━━━ Teks Sumber

Baca berita tanpa iklan. Gabung Kompas.com+

Panglima TNI yang Penuh Kontroversi dan Reformasi Keamanan

Kompas.com - 26/09/2017, 10:19 WIB
Kristian Erdianto

Penulis

JAKARTA, KOMPAS.com - Pernyataan kontroversial dan dinilai politis dari Panglima TNI Jenderal Gatot Nurmantyo belakangan ini mengundang reaksi dari berbagai kalangan masyarakat sipil maupun pengamat.

Sebelumnya, beredar rekaman suara Panglima TNI di media sosial saat berbicara dalam acara silaturahim Panglima TNI dengan purnawirawan TNI di Markas Besar TNI, Cilangkap, Jakarta Timur, Jumat (22/9/2017).

Dalam rekaman itu, Panglima TNI menyebut adanya institusi nonmiliter yang membeli 5.000 pucuk senjata. Panglima TNI juga bicara soal larangan bagi Kepolisian untuk memiliki senjata yang bisa menembak peralatan perang TNI.

Belakangan, Panglima TNI mengakui bahwa rekaman tersebut memang pernyataannya. Namun, Gatot menegaskan bahwa pernyataan itu bukan untuk publik. Sehingga, ia tidak mau berkomentar lagi soal substansi pernyataan dalam rekaman itu.

(Baca:  Luruskan Pernyataan Panglima, Wiranto Sebut 500 Pucuk Senjata untuk Pendidikan BIN)

Menanggapi pernyataan Panglima TNI, Menteri Koordinator Bidang Politik, Hukum, dan Keamanan Wiranto menjelaskan bahwa institusi non-militer yang berniat membeli senjata api adalah Badan Intelijen Negara (BIN) untuk keperluan pendidikan.

Jumlahnya tak mencapai 5.000 pucuk, tetapi hanya 500 pucuk. BIN juga sudah meminta izin ke Mabes Polri untuk pembelian senjata itu. Izin tak diteruskan ke TNI lantaran spesifikasi senjata yang dibeli BIN dari Pindad itu berbeda dengan yang dimiliki militer.

━━━━━━
━━━ Baris Data

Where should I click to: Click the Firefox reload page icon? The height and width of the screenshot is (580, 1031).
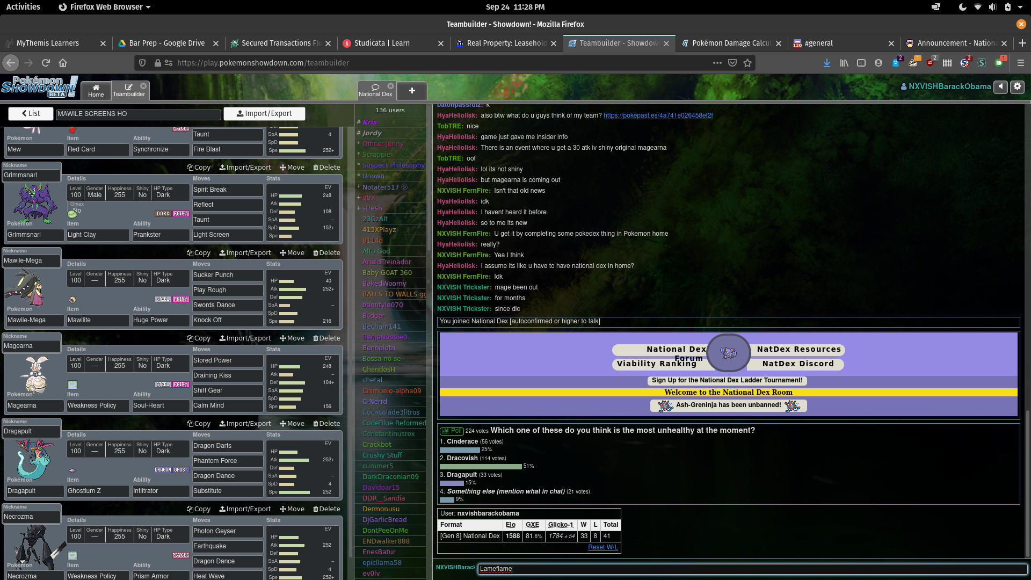tap(46, 63)
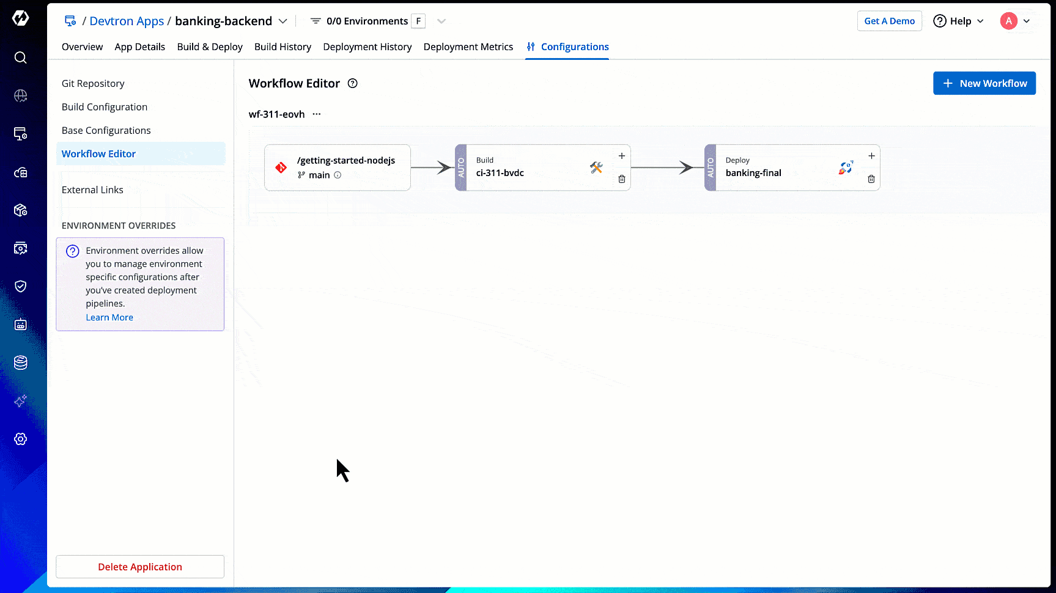
Task: Expand the Help dropdown menu
Action: (958, 21)
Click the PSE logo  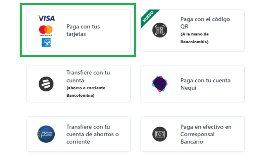(x=46, y=134)
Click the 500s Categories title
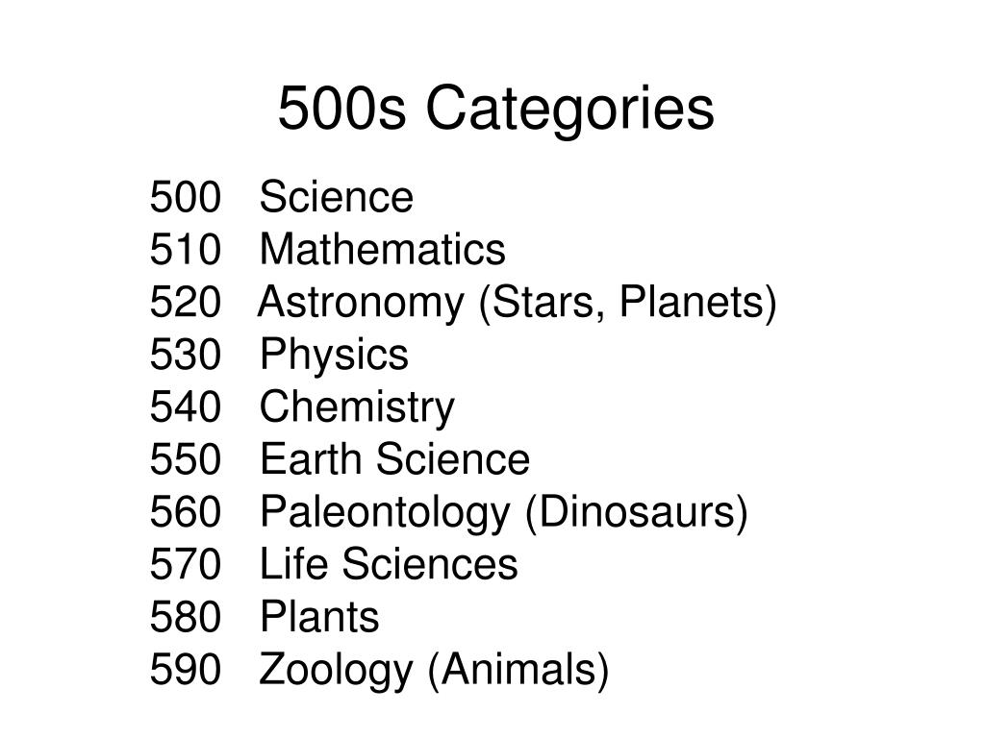Image resolution: width=985 pixels, height=738 pixels. 495,110
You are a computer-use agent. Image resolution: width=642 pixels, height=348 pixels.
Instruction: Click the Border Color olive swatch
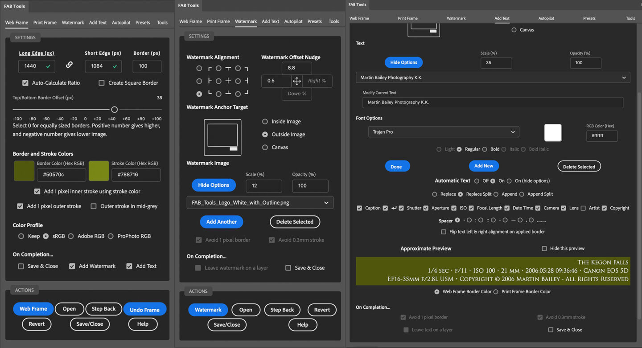coord(24,171)
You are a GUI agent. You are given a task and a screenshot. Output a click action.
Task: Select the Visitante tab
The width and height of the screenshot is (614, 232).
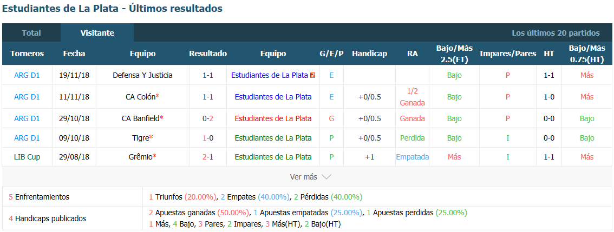pyautogui.click(x=97, y=33)
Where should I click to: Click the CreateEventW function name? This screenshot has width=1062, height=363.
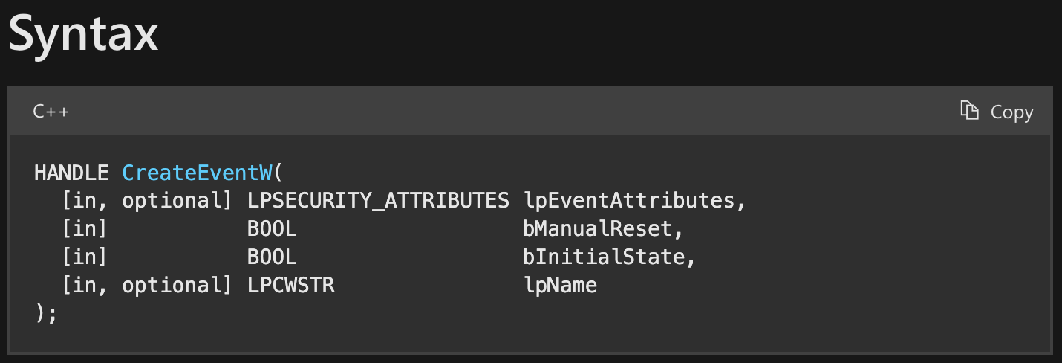[198, 173]

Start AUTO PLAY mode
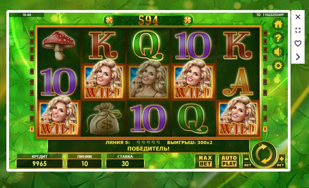[229, 161]
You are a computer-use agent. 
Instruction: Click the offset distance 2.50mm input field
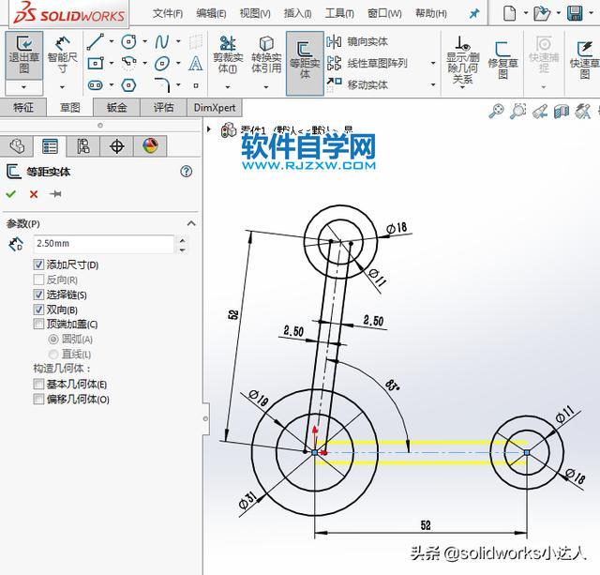[x=102, y=244]
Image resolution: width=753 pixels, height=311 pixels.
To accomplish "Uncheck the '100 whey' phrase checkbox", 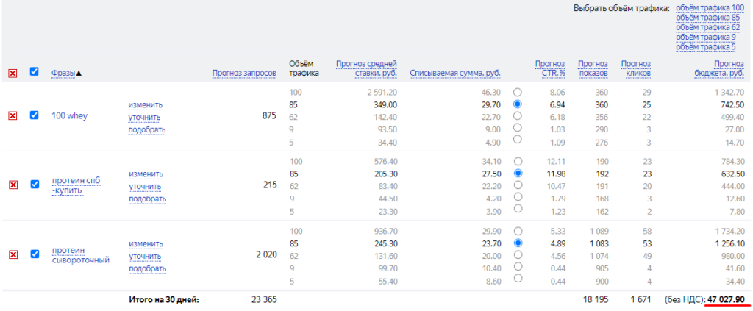I will click(x=34, y=115).
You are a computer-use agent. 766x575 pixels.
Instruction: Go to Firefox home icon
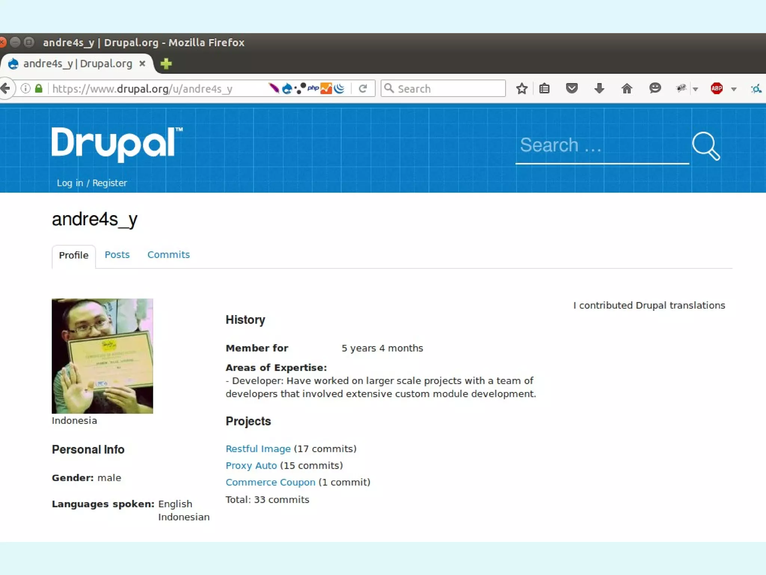pos(627,89)
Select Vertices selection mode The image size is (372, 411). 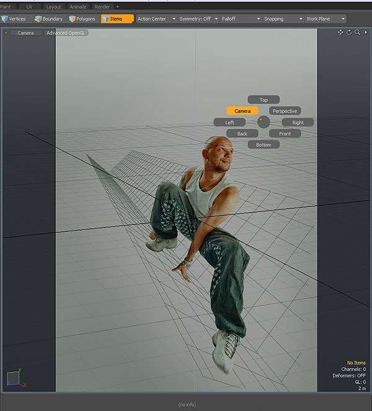coord(14,19)
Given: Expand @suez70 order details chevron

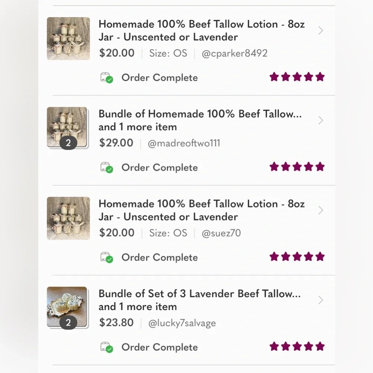Looking at the screenshot, I should [320, 210].
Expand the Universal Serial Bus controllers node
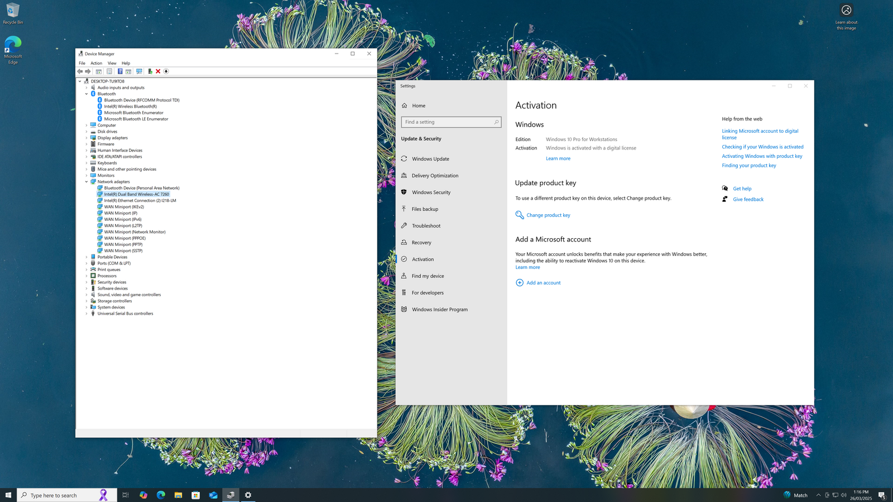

━━━━━━

> _Tujuan Latihan_:
#1 Tulis ulang bagian artikel tentang Panglima TNI dari "Baca berita tanpa" sampai "Timur, Jumat (22/9/2017).". Ganti "purnawirawan" dengan "veteran".
#2 Lanjutkan artikel tentang Panglima TNI setelah kalimat terakhirnya.

> _Hasil Latihan_:
#1
Baca berita tanpa iklan. Gabung Kompas.com+

Panglima TNI yang Penuh Kontroversi dan Reformasi Keamanan

Kompas.com - 26/09/2017, 10:19 WIB
Kristian Erdianto

Penulis

JAKARTA, KOMPAS.com - Pernyataan kontroversial dan dinilai politis dari Panglima TNI Jenderal Gatot Nurmantyo belakangan ini mengundang reaksi dari berbagai kalangan masyarakat sipil maupun pengamat.

Sebelumnya, beredar rekaman suara Panglima TNI di media sosial saat berbicara dalam acara silaturahim Panglima TNI dengan veteran TNI di Markas Besar TNI, Cilangkap, Jakarta Timur, Jumat (22/9/2017).

#2
Peneliti Lembaga Studi Pertahanan dan Studi Strategis Indonesia (Lesperssi) Beni Sukadis.KOMPAS.com/Kristian Erdianto Peneliti Lembaga Studi Pertahanan dan Studi Strategis Indonesia (Lesperssi) Beni Sukadis.
Peneliti Lembaga Studi Pertahanan dan Studi Strategis Indonesia (Lesperssi), Beni Sukadis, berpendapat bahwa munculnya pernyataan Panglima TNI Jenderal Gatot Nurmantyo yang terkesan politis disebabkan karena tidak berjalannya reformasi di sektor keamanan.

"Setelah UU TNI tidak ada lagi acuan untuk menegaskan kontrol sipil atas militer. Karena reformasi sektor keamanan setelah 2004 sampai sekarang itu mandek," ujar Beni saat memberikan keterangan pers di kantor Imparsial, Tebet, Jakarta Selatan, Senin (25/9/2017).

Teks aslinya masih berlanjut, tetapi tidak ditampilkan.